::: Passage shown :::
Polygenic risk scores are a critical innovation in evaluating the risks of complex conditions. Sir Peter Donnelly, founder of Genomic PLC) presented on polygenic risk scores and their implications for the future of healthcare in a Thermo Fisher Scientific sponsored discussion. Below is one segment from the talk focusing on the background of polygenic risk scores.
The concept of a polygenic risk score is relatively simple. Complex genetic conditions are usually the result of many contributing genes and mutations, not singular events. Each gene or mutation makes a small contribution to the overall risk, and the chance of developing the condition increases with each additional mutation. Some mutations, in turn, are protective, reducing disease risk. Polygenic risk scores provide a single value that combines the contributions of all gene variants known to contribute toward the risk of a particular disease, giving a sense of the total risk a particular person faces. Some people with low risk scores develop the disease and some with high scores do not, but the population-level pattern provides a way to focus care and resources, particularly those that can protect against the disease, toward people who are most likely to benefit from them.
Polygenic risk scores depend on the accuracy and completeness of the data used to calculate them. This makes bodies of information such as the UK Biobank invaluable. This massive body of genomic data is correlated with medical histories and similar information, providing the ideal data set for connecting genomic variants to disease risks. By studying this data and the medical information being fed into it as its participants continue to live their lives, researchers can evaluate the risks posed by relevant gene variants and discover new ones. This is especially important for identifying and quantifying the impact of variants that make small contributions to the overall risk, or that interact with other variants in unusual ways. More than ever before, data sets like the UK Biobank are helping turn the detailed, sometimes-difficult workings of complex gene networks into information that clinicians and medical systems can use to make direct differences in people’s lives, and work like Sir Donnelly’s is leading the way.
::: Supplied entries :::
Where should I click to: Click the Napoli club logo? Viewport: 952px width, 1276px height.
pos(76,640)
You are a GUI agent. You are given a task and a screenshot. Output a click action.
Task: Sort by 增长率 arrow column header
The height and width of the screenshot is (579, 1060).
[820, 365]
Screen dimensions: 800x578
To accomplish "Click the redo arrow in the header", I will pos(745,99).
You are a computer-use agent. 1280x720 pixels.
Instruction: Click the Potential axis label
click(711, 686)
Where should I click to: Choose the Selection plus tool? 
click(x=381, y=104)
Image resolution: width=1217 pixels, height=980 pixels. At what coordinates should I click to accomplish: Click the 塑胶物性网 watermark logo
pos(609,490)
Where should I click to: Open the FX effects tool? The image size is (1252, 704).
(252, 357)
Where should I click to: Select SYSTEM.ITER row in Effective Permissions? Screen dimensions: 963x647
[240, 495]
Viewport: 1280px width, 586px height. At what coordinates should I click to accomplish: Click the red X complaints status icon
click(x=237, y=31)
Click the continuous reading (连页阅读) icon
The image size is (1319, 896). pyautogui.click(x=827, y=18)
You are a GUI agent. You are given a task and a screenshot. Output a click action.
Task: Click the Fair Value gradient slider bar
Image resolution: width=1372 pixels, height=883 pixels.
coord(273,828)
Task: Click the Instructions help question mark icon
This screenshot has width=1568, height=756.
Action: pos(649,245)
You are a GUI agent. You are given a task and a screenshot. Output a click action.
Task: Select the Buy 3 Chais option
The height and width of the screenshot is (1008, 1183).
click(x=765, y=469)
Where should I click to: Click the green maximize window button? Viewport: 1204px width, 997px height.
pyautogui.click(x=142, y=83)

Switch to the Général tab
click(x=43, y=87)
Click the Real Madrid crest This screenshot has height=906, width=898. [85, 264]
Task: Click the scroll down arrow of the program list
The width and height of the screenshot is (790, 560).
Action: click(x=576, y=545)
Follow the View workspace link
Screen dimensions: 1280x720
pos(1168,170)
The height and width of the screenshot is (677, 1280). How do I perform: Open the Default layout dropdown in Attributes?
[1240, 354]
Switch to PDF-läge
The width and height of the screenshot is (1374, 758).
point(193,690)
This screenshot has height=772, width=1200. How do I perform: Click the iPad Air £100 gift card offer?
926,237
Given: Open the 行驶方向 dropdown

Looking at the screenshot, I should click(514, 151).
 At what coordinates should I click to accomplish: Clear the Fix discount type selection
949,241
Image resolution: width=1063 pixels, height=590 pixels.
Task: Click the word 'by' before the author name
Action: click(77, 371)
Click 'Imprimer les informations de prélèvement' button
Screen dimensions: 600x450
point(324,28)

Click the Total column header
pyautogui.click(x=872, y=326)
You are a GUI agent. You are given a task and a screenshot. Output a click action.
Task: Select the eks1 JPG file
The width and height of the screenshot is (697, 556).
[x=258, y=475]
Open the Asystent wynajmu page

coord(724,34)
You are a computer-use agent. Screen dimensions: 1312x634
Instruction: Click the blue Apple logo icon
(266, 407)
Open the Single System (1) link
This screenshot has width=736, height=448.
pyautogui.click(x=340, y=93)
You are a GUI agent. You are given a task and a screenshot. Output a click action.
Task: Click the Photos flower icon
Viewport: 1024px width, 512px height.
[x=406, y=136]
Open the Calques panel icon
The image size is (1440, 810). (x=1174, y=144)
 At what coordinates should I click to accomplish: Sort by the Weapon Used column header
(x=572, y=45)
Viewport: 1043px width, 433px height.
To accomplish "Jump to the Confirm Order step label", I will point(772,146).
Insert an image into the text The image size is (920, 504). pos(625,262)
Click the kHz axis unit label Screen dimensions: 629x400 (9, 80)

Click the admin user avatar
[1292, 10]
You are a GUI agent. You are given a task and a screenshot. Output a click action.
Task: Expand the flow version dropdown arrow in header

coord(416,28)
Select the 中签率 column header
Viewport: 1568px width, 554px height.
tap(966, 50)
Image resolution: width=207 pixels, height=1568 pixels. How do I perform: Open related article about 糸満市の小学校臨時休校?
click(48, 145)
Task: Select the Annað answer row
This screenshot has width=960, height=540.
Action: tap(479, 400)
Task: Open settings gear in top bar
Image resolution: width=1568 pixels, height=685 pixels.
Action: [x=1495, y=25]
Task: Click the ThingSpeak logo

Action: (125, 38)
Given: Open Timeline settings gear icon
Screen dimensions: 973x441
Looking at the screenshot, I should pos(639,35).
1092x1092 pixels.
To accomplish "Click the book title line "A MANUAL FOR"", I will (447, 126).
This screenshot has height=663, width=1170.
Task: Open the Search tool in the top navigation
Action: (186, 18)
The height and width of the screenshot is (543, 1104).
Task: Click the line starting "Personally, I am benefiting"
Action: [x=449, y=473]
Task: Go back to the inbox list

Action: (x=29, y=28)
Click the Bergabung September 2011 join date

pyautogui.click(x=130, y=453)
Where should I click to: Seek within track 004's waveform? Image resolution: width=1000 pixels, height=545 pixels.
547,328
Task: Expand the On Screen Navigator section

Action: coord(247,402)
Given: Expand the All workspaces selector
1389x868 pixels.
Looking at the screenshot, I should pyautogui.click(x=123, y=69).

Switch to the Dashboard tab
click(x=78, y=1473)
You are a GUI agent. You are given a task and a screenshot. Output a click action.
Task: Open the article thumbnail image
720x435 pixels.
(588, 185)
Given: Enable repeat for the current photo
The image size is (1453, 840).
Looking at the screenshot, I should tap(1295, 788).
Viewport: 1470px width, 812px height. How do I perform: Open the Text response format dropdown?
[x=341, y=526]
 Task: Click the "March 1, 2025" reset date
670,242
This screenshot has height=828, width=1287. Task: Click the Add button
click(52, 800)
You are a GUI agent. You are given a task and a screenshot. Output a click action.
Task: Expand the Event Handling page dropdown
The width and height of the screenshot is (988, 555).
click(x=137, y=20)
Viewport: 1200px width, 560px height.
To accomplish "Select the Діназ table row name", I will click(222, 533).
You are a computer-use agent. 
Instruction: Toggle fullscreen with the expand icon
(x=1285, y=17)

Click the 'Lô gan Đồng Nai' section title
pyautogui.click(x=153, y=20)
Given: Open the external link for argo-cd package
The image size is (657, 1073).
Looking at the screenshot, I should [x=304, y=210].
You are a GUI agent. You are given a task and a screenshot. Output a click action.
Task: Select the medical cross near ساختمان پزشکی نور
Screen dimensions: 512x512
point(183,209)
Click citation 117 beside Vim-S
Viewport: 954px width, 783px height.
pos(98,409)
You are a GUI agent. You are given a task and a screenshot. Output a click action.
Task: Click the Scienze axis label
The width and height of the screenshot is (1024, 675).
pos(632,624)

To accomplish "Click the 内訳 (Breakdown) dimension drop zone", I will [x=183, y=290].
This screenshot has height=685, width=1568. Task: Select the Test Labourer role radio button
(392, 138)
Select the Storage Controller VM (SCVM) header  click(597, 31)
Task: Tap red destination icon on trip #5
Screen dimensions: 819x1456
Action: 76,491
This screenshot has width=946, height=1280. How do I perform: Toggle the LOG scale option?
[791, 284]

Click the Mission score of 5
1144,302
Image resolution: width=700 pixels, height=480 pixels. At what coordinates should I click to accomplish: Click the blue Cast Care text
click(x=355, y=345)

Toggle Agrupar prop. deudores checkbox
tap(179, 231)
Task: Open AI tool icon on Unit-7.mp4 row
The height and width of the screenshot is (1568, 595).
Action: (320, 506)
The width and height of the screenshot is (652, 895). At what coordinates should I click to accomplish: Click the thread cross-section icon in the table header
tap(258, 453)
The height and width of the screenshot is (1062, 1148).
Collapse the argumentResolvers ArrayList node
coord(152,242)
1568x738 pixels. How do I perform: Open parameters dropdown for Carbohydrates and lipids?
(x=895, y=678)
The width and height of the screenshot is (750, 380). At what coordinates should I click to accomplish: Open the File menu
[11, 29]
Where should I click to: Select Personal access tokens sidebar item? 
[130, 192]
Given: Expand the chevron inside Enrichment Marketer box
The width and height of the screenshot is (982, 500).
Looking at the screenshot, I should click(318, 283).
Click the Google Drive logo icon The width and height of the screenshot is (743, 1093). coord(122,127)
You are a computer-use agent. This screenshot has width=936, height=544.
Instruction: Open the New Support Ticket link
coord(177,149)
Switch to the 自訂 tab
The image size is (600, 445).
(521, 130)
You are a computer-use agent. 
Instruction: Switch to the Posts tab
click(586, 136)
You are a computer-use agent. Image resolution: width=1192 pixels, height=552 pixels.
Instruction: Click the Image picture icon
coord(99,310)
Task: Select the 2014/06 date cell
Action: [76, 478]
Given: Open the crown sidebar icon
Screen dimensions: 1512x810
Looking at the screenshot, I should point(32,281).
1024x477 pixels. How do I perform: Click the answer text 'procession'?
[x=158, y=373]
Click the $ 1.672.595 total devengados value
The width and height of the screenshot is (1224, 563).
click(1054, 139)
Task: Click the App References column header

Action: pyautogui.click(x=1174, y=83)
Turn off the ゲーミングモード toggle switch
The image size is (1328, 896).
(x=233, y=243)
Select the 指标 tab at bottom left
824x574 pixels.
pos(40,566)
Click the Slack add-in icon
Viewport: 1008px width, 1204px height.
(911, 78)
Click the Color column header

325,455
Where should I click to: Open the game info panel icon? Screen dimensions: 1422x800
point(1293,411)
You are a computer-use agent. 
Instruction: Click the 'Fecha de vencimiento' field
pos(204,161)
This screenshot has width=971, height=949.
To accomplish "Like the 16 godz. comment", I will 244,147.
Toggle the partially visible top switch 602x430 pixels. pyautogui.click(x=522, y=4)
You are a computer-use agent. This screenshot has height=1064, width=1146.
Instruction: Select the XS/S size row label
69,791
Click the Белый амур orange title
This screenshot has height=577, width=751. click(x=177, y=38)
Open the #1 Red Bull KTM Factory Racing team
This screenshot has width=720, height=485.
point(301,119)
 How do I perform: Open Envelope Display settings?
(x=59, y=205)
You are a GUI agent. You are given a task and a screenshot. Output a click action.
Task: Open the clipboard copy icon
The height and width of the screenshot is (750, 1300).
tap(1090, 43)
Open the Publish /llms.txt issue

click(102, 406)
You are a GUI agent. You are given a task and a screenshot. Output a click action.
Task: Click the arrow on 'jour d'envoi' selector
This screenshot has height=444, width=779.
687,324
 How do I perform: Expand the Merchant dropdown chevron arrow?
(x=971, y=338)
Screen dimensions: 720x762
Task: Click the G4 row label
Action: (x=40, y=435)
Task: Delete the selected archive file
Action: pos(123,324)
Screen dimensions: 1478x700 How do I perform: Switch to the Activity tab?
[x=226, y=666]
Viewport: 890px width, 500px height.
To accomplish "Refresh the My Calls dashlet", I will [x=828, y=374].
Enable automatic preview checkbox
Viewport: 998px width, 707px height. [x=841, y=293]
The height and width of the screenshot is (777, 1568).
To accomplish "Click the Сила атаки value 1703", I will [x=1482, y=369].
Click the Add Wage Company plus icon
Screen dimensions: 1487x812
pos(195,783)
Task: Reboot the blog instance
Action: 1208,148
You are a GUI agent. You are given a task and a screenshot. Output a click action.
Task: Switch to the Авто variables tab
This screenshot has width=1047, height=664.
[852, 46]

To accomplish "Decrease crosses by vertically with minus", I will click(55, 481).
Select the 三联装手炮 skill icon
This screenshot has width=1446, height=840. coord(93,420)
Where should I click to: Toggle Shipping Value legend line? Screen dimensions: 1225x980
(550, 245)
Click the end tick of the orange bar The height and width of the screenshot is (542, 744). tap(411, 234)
:::
Activities:
- A) According to the passage on polygenic risk scores, what body of information is called invaluable?
- B) List every organization named in the passage on polygenic risk scores.
- C) Rewrite the stretch from "The concept of" through "benefit from them." in the passage on polygenic risk scores, replacing "disease" with "illness".

Solutions per task:
- A) The UK Biobank.

- B) Genomic PLC, Thermo Fisher Scientific, the UK Biobank

- C)
The concept of a polygenic risk score is relatively simple. Complex genetic conditions are usually the result of many contributing genes and mutations, not singular events. Each gene or mutation makes a small contribution to the overall risk, and the chance of developing the condition increases with each additional mutation. Some mutations, in turn, are protective, reducing illness risk. Polygenic risk scores provide a single value that combines the contributions of all gene variants known to contribute toward the risk of a particular illness, giving a sense of the total risk a particular person faces. Some people with low risk scores develop the illness and some with high scores do not, but the population-level pattern provides a way to focus care and resources, particularly those that can protect against the illness, toward people who are most likely to benefit from them.